This weekend’s first unconference event for those running local community websites raised some fascinating issues – not least in areas of ethics and access.
Bringing together people from across the UK to share skills, knowledge and experience meant Talk About Local 09 quickly revealed some of the issues for these self-publishers, community activists, bloggers and journalists.
And how these people are considered lies at heart of these issues – what do we call someone who’s taken it on themselves to start a website for the local community and how should they be treated?
It was clear from listening to their experiences that there’s no consensus on this. At the one extreme, local councils had denied access and even been accused of making late-night pressuring calls to remove material, while at the other end of the scale, some more enlightened council press officers treated the new news sources in the same way as the established local newspaper.
As I pointed out in The Guardian piece on this issue, the governing body the National Association for Local Authorities is reviewing its stance, but one thing’s for sure, the authorities are not moving quickly enough to properly reflect the reality of the changed local news landscape.

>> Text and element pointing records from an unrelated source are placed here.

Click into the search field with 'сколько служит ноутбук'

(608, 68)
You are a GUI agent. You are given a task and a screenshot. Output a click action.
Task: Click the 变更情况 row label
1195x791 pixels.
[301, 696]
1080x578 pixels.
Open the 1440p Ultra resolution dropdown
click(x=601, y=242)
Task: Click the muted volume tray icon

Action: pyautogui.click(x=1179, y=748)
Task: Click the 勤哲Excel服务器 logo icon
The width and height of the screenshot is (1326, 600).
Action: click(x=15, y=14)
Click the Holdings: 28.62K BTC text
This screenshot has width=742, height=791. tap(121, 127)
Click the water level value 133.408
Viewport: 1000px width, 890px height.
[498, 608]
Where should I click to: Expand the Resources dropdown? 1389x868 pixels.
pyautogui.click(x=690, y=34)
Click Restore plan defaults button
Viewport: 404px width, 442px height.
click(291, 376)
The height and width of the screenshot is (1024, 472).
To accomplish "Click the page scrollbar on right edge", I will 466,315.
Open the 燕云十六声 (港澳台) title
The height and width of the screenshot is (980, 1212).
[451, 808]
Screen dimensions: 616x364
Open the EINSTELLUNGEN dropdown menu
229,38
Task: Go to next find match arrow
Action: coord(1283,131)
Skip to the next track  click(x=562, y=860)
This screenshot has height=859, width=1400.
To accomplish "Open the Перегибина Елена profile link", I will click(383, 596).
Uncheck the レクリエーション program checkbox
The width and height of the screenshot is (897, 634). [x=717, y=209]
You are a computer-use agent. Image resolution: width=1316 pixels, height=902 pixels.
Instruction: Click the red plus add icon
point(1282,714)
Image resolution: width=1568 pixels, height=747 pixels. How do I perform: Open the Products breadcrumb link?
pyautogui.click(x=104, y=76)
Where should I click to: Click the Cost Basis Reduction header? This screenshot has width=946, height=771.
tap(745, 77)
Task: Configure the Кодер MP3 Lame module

One of the participants in Saturday’s event thinks the issue is one of perception of who brings ‘the truth’, as a posting on the blog Culturing Stuff says;
“Just lately it seems as though every institution we hold dear, has some kind of skeletal defect waiting to be discovered if we decide to open the cupboard door. So with this in mind let’s revert back to the point… How come blogging is blogging and the news is THE NEWS (all official and truthful) and is Bloggin seen as a lesser being, just because the format has no established rules or code of conduct?”
All this appears to lead us back to one of the debates circulating last week about transparency and it is perhaps that, in the end, which will provide the measure of whether something is regarded as credible or truthful by the authorities currently keeping the gate of information sources.
Any journalists – or council press officers – want to comment?